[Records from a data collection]
BEGIN

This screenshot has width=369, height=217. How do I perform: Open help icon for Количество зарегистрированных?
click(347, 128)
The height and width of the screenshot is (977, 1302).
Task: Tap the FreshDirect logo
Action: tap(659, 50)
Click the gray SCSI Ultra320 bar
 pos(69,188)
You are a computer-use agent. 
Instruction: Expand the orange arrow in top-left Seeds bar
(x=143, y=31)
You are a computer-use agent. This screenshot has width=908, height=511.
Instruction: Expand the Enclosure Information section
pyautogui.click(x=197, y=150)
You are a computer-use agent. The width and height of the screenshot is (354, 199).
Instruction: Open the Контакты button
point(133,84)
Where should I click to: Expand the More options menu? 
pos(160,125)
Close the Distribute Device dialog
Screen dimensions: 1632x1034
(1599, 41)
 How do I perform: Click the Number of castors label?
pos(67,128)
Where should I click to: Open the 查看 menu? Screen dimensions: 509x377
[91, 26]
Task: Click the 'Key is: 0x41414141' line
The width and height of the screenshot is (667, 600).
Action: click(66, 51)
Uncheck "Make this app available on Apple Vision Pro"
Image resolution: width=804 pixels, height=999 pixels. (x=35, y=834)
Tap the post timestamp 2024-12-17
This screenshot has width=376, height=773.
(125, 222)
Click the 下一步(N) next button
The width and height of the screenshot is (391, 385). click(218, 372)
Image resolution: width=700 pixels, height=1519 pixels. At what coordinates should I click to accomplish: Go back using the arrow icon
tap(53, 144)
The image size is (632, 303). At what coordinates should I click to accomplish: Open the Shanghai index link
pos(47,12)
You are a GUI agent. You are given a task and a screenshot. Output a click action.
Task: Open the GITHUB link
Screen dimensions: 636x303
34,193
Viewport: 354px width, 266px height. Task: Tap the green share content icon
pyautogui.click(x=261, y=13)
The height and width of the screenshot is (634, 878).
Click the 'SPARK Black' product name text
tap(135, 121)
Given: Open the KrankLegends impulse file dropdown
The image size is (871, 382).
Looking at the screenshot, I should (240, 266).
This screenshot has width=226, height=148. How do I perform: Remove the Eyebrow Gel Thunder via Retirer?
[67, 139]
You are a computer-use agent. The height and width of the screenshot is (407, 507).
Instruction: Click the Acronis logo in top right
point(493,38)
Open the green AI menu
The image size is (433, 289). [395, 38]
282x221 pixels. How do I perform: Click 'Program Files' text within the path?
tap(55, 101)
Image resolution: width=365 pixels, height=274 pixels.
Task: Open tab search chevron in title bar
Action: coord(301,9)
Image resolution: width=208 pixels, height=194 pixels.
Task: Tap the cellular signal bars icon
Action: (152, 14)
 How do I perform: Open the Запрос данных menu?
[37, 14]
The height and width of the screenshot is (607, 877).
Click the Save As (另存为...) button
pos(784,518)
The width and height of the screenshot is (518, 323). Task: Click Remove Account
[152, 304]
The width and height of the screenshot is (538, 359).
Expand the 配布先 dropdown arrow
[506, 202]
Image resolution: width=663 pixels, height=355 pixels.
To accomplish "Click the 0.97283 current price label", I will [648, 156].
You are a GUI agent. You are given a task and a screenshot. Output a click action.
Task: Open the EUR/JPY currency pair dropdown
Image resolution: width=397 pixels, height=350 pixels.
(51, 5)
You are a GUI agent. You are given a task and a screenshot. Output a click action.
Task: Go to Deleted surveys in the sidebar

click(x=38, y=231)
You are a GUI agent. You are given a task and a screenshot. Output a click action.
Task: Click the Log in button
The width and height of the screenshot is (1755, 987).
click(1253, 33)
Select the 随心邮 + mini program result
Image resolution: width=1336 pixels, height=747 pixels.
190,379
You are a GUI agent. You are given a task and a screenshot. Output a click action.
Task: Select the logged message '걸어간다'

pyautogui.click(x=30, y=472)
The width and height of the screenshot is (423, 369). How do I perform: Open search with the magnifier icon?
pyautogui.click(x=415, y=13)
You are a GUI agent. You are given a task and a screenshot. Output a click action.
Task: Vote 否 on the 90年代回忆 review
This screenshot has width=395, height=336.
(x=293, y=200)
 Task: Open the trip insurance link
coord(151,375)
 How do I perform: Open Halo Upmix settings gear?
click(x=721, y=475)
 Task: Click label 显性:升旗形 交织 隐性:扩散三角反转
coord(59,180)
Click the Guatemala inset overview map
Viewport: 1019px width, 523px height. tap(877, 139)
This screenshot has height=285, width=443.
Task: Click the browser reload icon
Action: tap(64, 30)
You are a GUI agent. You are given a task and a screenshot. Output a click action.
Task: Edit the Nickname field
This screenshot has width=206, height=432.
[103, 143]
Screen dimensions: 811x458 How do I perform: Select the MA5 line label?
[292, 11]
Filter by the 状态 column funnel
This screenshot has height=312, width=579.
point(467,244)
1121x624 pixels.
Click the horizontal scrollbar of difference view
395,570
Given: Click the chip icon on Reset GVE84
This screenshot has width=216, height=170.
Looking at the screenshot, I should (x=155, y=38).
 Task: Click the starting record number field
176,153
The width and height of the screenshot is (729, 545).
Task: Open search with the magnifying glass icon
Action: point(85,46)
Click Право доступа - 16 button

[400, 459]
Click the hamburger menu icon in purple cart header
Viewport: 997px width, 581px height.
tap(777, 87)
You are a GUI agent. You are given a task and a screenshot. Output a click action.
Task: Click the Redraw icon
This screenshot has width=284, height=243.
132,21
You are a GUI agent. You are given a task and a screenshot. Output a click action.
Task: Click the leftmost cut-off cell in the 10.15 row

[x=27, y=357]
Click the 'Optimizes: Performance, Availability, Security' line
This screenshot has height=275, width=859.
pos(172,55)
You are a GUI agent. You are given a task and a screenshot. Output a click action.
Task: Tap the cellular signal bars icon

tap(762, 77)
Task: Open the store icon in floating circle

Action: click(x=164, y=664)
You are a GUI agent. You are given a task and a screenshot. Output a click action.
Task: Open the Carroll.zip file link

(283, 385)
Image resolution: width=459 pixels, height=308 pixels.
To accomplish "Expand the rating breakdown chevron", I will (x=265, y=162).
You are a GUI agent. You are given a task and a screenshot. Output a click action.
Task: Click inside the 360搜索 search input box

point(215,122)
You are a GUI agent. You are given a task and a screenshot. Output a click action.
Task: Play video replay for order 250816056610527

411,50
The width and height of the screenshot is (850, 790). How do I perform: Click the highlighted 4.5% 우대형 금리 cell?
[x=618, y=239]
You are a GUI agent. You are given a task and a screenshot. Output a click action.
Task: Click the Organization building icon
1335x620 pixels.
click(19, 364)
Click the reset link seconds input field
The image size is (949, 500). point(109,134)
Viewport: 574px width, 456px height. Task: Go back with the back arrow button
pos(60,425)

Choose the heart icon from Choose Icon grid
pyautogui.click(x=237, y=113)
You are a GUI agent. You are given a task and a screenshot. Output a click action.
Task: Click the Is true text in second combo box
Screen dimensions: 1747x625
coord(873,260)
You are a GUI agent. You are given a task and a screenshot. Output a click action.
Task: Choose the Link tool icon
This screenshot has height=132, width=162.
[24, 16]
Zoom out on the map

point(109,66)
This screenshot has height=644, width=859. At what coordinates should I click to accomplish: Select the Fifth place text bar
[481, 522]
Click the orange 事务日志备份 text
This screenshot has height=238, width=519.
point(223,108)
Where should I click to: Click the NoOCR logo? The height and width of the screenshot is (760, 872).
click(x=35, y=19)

END

- _EXERCISE GOAL_: What is needed is one number: how many lines of the records above contain the word "will".

- _SOLUTION TO THIS TASK_: 2